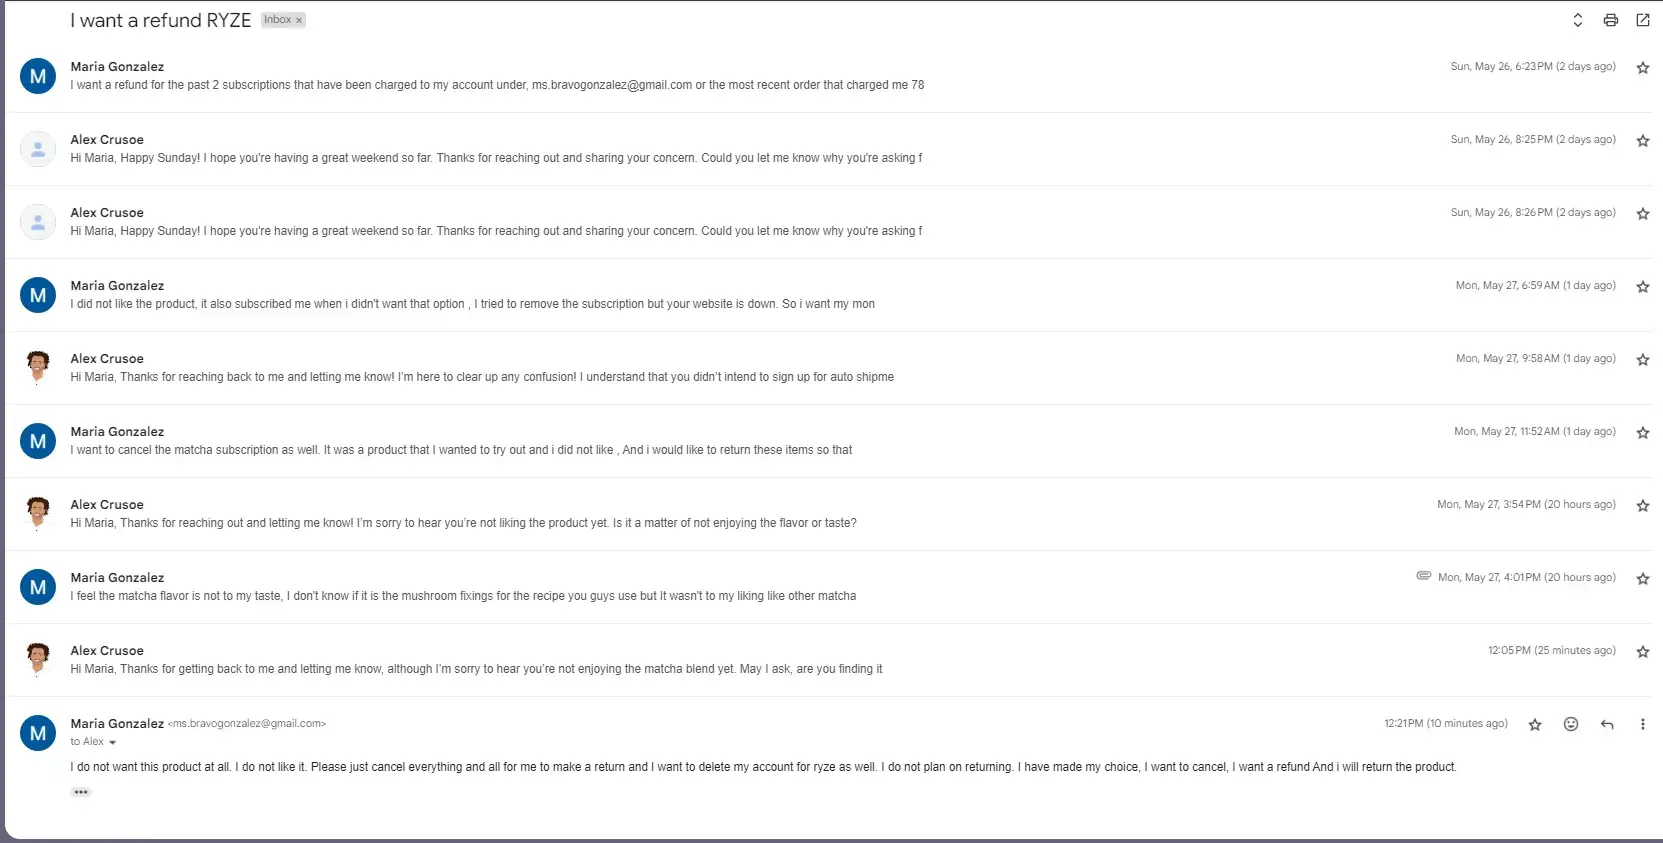This screenshot has width=1663, height=843.
Task: Star the 12:05 PM message from Alex Crusoe
Action: [1642, 652]
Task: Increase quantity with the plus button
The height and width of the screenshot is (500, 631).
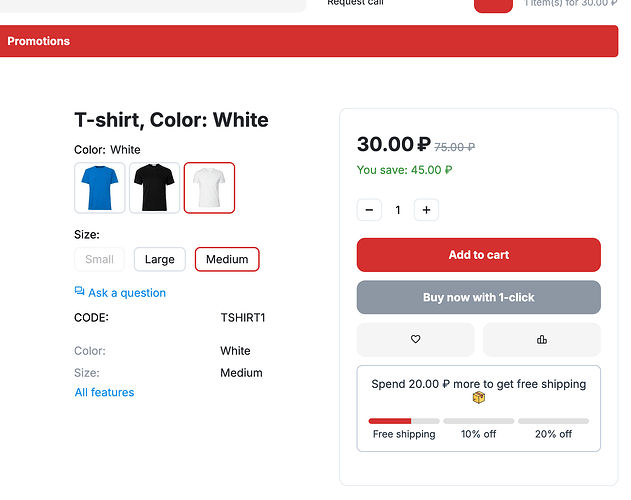Action: pyautogui.click(x=426, y=210)
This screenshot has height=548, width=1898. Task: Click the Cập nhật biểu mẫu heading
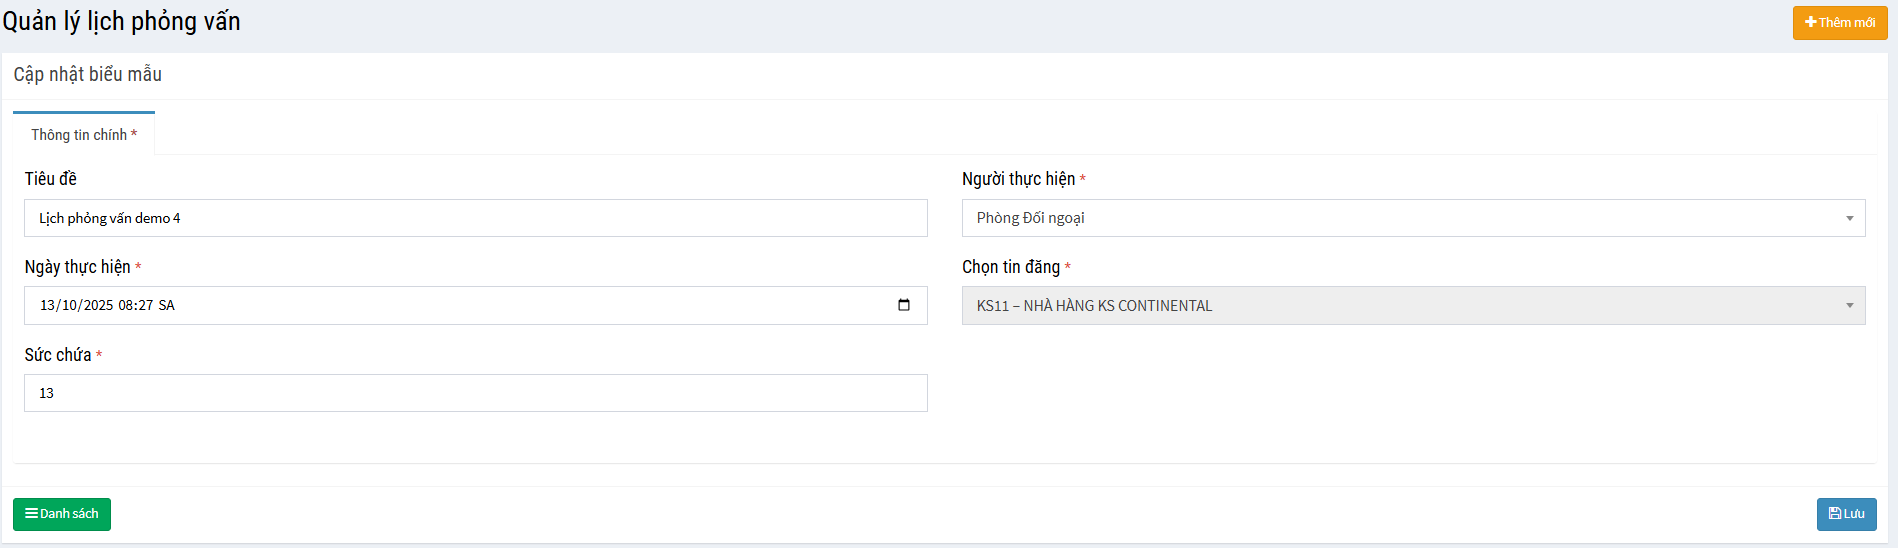coord(87,75)
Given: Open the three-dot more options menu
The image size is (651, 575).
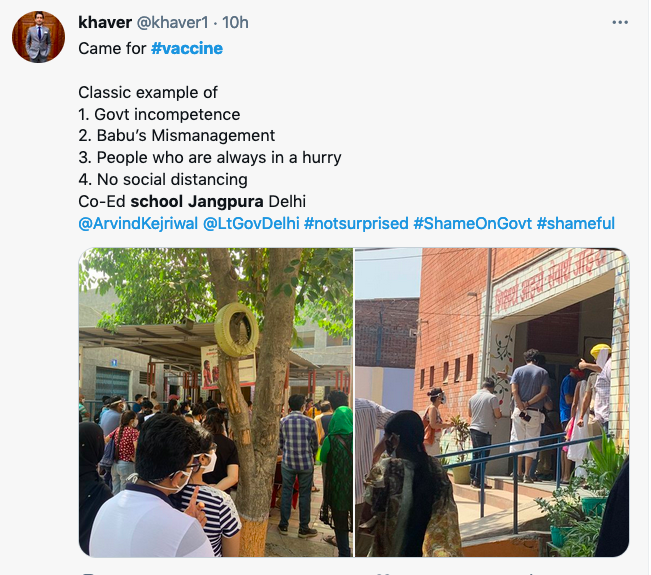Looking at the screenshot, I should click(x=619, y=22).
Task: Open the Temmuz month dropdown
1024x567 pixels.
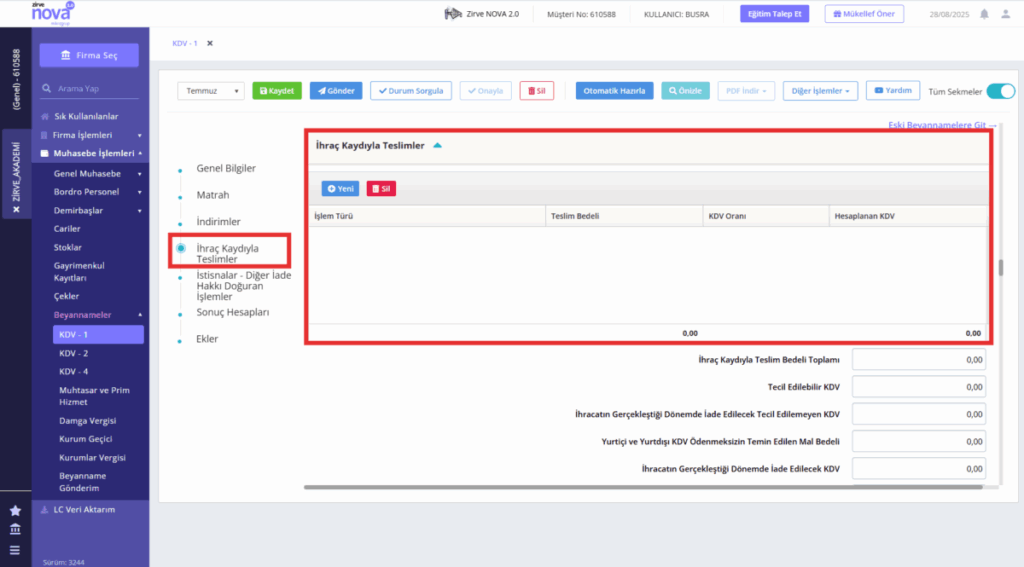Action: (210, 91)
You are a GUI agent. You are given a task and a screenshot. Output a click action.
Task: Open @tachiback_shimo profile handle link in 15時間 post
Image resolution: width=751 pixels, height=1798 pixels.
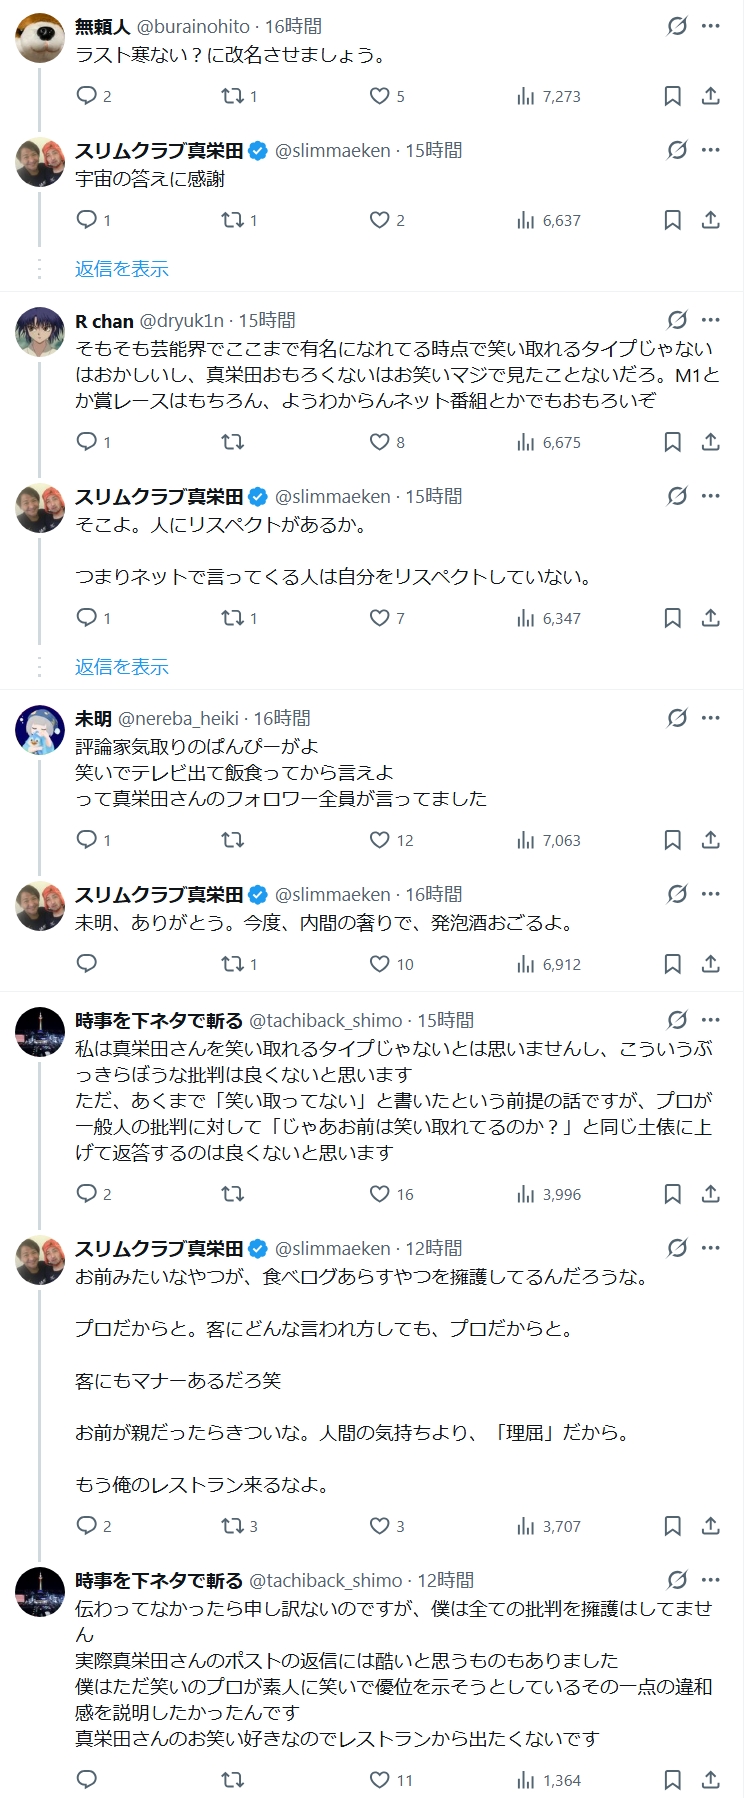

## Problem
Copy word for word the span of the records above that begins at the line with "Task: Increase quantity with the plus button" and ends at the line with "Given: Open the three-dot more options menu", including those two lines but not the pictures.

## Response below
Task: Increase quantity with the plus button
The height and width of the screenshot is (500, 631).
Action: pyautogui.click(x=426, y=210)
This screenshot has height=548, width=1898. Task: Click the Cập nhật biểu mẫu heading
coord(87,75)
Given: Open the three-dot more options menu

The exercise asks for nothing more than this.